Stored dataset items:
──────────────────────────────

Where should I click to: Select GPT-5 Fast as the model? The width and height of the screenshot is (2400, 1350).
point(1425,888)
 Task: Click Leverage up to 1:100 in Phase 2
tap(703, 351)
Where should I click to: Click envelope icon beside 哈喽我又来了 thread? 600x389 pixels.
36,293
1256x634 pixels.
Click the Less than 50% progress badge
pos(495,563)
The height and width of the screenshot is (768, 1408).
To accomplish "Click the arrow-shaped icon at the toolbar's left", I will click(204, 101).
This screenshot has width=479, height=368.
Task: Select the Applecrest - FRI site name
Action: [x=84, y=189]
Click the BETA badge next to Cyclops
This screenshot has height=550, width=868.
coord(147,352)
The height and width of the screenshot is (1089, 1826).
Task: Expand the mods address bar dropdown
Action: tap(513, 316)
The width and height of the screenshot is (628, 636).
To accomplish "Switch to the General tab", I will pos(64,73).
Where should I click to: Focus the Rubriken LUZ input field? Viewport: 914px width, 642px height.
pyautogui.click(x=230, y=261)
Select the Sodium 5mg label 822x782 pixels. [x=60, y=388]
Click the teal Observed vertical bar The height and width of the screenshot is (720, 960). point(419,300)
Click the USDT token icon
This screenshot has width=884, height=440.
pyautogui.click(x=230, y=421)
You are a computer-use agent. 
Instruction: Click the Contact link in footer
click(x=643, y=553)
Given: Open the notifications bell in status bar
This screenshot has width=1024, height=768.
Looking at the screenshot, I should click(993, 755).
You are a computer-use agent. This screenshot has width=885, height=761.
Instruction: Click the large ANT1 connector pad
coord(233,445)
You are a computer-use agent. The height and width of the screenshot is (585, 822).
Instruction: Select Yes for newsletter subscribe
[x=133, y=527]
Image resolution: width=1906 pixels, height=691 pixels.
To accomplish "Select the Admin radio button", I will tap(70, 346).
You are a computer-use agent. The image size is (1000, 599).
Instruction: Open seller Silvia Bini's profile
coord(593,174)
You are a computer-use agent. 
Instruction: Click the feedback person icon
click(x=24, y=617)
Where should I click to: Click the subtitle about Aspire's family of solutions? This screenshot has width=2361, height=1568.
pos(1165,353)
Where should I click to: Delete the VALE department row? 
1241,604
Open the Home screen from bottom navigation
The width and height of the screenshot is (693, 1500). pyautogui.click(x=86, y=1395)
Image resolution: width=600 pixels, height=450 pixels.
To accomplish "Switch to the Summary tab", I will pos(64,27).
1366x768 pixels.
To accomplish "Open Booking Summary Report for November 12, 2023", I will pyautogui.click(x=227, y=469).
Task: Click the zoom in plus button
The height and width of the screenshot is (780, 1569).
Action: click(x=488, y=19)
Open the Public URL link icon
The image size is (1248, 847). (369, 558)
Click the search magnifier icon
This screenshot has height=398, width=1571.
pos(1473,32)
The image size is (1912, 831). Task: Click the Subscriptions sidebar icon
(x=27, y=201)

──────────────────────────────

■ AIM OF THE EXERCISE ■
Retype the entries. Every line must match exactly.

■ TASK RESPONSE ■
Where should I click to: Select GPT-5 Fast as the model? The width and height of the screenshot is (2400, 1350).
point(1425,888)
 Task: Click Leverage up to 1:100 in Phase 2
tap(703, 351)
Where should I click to: Click envelope icon beside 哈喽我又来了 thread? 600x389 pixels.
36,293
1256x634 pixels.
Click the Less than 50% progress badge
pos(495,563)
The height and width of the screenshot is (768, 1408).
To accomplish "Click the arrow-shaped icon at the toolbar's left", I will click(204, 101).
This screenshot has width=479, height=368.
Task: Select the Applecrest - FRI site name
Action: [x=84, y=189]
Click the BETA badge next to Cyclops
This screenshot has height=550, width=868.
coord(147,352)
The height and width of the screenshot is (1089, 1826).
Task: Expand the mods address bar dropdown
Action: tap(513, 316)
The width and height of the screenshot is (628, 636).
To accomplish "Switch to the General tab", I will pos(64,73).
Where should I click to: Focus the Rubriken LUZ input field? Viewport: 914px width, 642px height.
pyautogui.click(x=230, y=261)
Select the Sodium 5mg label 822x782 pixels. [x=60, y=388]
Click the teal Observed vertical bar The height and width of the screenshot is (720, 960). point(419,300)
Click the USDT token icon
This screenshot has width=884, height=440.
pyautogui.click(x=230, y=421)
You are a computer-use agent. 
Instruction: Click the Contact link in footer
click(x=643, y=553)
Given: Open the notifications bell in status bar
This screenshot has width=1024, height=768.
Looking at the screenshot, I should click(993, 755).
You are a computer-use agent. This screenshot has width=885, height=761.
Instruction: Click the large ANT1 connector pad
coord(233,445)
You are a computer-use agent. The height and width of the screenshot is (585, 822).
Instruction: Select Yes for newsletter subscribe
[x=133, y=527]
Image resolution: width=1906 pixels, height=691 pixels.
To accomplish "Select the Admin radio button", I will tap(70, 346).
You are a computer-use agent. The image size is (1000, 599).
Instruction: Open seller Silvia Bini's profile
coord(593,174)
You are a computer-use agent. 
Instruction: Click the feedback person icon
click(x=24, y=617)
Where should I click to: Click the subtitle about Aspire's family of solutions? This screenshot has width=2361, height=1568.
pos(1165,353)
Where should I click to: Delete the VALE department row? 
1241,604
Open the Home screen from bottom navigation
The width and height of the screenshot is (693, 1500). pyautogui.click(x=86, y=1395)
Image resolution: width=600 pixels, height=450 pixels.
To accomplish "Switch to the Summary tab", I will pos(64,27).
1366x768 pixels.
To accomplish "Open Booking Summary Report for November 12, 2023", I will pyautogui.click(x=227, y=469).
Task: Click the zoom in plus button
The height and width of the screenshot is (780, 1569).
Action: click(x=488, y=19)
Open the Public URL link icon
The image size is (1248, 847). (369, 558)
Click the search magnifier icon
This screenshot has height=398, width=1571.
pos(1473,32)
The image size is (1912, 831). Task: Click the Subscriptions sidebar icon
(x=27, y=201)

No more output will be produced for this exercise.